If $F$ is a free $R-$module, $R$ a domain, with rank=$k$ and $X\subset F$ show that $X$ is linear independent $\Rightarrow |X|\leq k$

There is a hint saying "consider the embedding of $R$ in it's field of fractions $R'$"

Attempt

Let $\phi:R\to R'$ be this embedding and $X\subset F$ with $|X|>k,X=\{x_1,...,x_m\}$

We may consider $F$ as a $R'-$module ($*$) so $R'-$ vector space and then since $dim_{R'}F=k$, $X$ is linear dependent over $R'$. Then I showed that $X$ is linear dependent over $R$.

So my question is :

How can I justify $(*)$ (if it is true)?? Is there a quicker way to answer this exercise??

Thanks!

Answer 1

A priori you can only view F as an R-module. However, the span of the image under a linear extension of the embedding can be viewed as a free module over the field of fractions.

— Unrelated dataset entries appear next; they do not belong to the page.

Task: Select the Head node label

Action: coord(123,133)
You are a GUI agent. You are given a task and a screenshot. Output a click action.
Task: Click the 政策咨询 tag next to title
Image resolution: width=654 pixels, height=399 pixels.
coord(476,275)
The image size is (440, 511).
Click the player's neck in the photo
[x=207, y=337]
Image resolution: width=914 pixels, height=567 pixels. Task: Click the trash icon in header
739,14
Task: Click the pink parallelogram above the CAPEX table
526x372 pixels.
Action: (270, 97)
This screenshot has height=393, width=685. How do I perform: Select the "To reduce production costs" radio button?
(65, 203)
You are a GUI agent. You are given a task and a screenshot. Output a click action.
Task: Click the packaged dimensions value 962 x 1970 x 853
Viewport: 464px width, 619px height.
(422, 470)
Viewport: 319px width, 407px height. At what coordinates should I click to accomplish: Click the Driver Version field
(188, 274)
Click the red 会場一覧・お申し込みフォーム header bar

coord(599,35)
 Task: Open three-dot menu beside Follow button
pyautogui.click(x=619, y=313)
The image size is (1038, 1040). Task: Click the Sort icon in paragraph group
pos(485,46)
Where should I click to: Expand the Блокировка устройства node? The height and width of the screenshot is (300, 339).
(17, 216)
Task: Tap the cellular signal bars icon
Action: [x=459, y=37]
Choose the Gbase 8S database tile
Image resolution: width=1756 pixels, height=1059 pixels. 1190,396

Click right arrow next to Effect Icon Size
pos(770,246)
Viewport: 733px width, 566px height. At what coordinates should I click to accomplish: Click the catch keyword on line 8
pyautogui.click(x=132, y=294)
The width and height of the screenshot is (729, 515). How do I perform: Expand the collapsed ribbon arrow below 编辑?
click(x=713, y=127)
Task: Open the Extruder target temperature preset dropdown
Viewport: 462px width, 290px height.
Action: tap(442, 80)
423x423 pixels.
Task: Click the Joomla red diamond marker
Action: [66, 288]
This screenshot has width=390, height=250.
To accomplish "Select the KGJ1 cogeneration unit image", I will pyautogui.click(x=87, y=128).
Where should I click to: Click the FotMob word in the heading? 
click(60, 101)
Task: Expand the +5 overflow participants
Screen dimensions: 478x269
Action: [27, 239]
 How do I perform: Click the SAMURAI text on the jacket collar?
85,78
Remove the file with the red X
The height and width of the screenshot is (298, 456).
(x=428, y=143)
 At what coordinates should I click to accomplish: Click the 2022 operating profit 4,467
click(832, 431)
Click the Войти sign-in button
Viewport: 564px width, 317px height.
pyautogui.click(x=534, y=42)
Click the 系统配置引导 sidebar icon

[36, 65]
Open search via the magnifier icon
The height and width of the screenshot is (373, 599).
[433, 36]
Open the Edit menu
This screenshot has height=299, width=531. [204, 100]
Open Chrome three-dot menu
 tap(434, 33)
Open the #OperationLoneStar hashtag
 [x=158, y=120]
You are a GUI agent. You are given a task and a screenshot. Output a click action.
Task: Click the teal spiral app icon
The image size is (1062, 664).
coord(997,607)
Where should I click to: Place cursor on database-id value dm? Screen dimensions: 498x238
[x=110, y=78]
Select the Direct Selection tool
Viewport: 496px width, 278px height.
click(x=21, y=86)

I.e. as a vector space over the field of fractions.

The nice thing is, that the embedding preserves the property of being linearly independent over R. Now the only thing you need to prove is that linear independence over R implies linear independence over R’ when R is a domain (multiply by every denominator in the R’ linear combination).

I hope this helps.

Answer 2

Alternatively, you could consider the tensor product $$F':=F\otimes_R R',$$ which is a vector space over $R'$.

A linear $R$-combination in $F$ $$r_1a_1+\cdots + r_na_n=0,$$ $a_i\in F, r_i\in R$ with some $r_j\neq0$, lifts to a linear $R$-combination in $F'$ $$r_1(a_1\otimes 1)+\cdots + r_n(a_n\otimes 1)=0,$$ which is clearly also a linear $R'$-combination with some $r_j\neq0$.

Reciprocally, any linear $R'$-combination in $F'$ of the form $$q_1(a_1\otimes 1)+\cdots + q_n(a_n\otimes 1)=0,$$ $a_i\in F, q_i\in R'$, $q_i=r_i/s_i$ with some $q_j\neq0$, gives a linear combination $$r_1(a_1\otimes 1)+\cdots + r_n(a_n\otimes 1)=0,$$ where $r_i=sq_i\in R$, with $s=s_1\cdots s_n$, so with $r_j\neq0$, which in turn projects to a linear combination $$r_1a_1+\cdots + r_na_n=0$$ in $R$ with some $r_j\neq0$.

These two facts together prove that a basis for $F$ gives a basis for $F'$ of the same cardinal, that all bases for $F$ have the same cardinal (since $F'$ is a vector space), that the rank of the $F$-module is indeed well defined, and that any set of more than rank$(F)$ vectors in $F$ must be linearly dependent (otherwise, it would generate an independent set in $F'$ with more vectors than $\dim_{R'} F'$, a contradiction).